[Data excerpts]
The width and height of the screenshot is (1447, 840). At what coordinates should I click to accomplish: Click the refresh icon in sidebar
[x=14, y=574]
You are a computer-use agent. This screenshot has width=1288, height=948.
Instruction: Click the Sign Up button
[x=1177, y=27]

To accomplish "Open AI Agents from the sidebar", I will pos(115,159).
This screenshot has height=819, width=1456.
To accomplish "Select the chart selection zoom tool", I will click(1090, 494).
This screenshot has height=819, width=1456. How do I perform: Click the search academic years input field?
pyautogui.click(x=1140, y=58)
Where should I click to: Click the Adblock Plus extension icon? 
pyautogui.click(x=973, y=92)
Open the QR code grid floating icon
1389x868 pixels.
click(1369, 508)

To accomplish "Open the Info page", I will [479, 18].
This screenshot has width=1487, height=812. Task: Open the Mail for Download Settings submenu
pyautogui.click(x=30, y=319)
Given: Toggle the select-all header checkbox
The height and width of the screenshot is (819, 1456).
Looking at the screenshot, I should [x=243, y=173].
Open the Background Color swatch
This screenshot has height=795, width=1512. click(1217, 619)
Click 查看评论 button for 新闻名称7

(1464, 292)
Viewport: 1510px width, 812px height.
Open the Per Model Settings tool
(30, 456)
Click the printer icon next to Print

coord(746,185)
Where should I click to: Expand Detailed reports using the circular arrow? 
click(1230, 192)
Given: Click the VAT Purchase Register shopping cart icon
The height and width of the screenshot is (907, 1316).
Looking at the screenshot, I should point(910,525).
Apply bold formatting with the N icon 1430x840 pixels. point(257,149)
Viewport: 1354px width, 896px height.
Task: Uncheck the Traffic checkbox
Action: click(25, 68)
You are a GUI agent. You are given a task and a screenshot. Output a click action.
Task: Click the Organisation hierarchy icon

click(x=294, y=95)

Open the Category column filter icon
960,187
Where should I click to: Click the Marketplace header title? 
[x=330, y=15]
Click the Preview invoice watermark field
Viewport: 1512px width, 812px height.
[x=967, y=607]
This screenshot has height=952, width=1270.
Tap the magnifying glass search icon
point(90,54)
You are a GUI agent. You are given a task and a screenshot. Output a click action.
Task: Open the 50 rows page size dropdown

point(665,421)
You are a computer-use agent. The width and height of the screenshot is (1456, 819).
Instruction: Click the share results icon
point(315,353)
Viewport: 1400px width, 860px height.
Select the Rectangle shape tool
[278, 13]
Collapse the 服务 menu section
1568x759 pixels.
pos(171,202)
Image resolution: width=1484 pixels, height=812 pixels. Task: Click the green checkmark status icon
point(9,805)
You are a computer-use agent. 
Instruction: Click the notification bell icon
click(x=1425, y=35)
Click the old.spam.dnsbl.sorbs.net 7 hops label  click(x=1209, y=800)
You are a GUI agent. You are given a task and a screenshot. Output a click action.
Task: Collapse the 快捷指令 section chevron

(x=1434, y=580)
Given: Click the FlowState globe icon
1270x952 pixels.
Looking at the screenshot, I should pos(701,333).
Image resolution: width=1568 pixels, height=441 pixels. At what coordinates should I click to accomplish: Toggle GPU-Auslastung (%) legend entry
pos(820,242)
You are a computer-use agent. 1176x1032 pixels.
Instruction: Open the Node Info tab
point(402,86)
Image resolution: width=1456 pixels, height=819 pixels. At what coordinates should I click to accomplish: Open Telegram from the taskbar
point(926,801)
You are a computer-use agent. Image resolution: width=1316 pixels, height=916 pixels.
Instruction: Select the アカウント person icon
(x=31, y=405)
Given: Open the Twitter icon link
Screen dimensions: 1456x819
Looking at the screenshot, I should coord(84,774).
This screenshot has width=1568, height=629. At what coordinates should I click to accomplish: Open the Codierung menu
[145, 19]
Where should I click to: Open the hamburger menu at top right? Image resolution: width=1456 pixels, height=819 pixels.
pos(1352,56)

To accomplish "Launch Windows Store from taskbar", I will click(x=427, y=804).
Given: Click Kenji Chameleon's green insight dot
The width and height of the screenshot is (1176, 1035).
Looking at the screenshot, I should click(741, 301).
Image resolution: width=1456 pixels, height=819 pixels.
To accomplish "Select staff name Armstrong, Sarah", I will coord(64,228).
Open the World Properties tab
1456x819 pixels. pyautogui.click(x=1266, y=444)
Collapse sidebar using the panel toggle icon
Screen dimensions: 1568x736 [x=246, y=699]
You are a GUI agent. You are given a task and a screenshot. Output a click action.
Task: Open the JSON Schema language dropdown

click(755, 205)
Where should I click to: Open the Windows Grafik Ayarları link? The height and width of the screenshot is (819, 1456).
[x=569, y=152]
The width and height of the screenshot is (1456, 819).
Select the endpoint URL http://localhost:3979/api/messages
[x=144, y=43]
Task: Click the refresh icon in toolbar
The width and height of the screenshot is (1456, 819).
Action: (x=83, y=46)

*Problem to solve:*
Each line from the one that holds "Where should I click to: Open the hamburger" to the end of the records above should be transcribed exactly, both ends included.

*Reply to the exercise:*
Where should I click to: Open the hamburger menu at top right? Image resolution: width=1456 pixels, height=819 pixels.
pos(1352,56)

To accomplish "Launch Windows Store from taskbar", I will click(x=427, y=804).
Given: Click Kenji Chameleon's green insight dot
The width and height of the screenshot is (1176, 1035).
Looking at the screenshot, I should click(741, 301).
Image resolution: width=1456 pixels, height=819 pixels.
To accomplish "Select staff name Armstrong, Sarah", I will coord(64,228).
Open the World Properties tab
1456x819 pixels. pyautogui.click(x=1266, y=444)
Collapse sidebar using the panel toggle icon
Screen dimensions: 1568x736 [x=246, y=699]
You are a GUI agent. You are given a task and a screenshot. Output a click action.
Task: Open the JSON Schema language dropdown

click(755, 205)
Where should I click to: Open the Windows Grafik Ayarları link? The height and width of the screenshot is (819, 1456).
[x=569, y=152]
The width and height of the screenshot is (1456, 819).
Select the endpoint URL http://localhost:3979/api/messages
[x=144, y=43]
Task: Click the refresh icon in toolbar
The width and height of the screenshot is (1456, 819).
Action: (x=83, y=46)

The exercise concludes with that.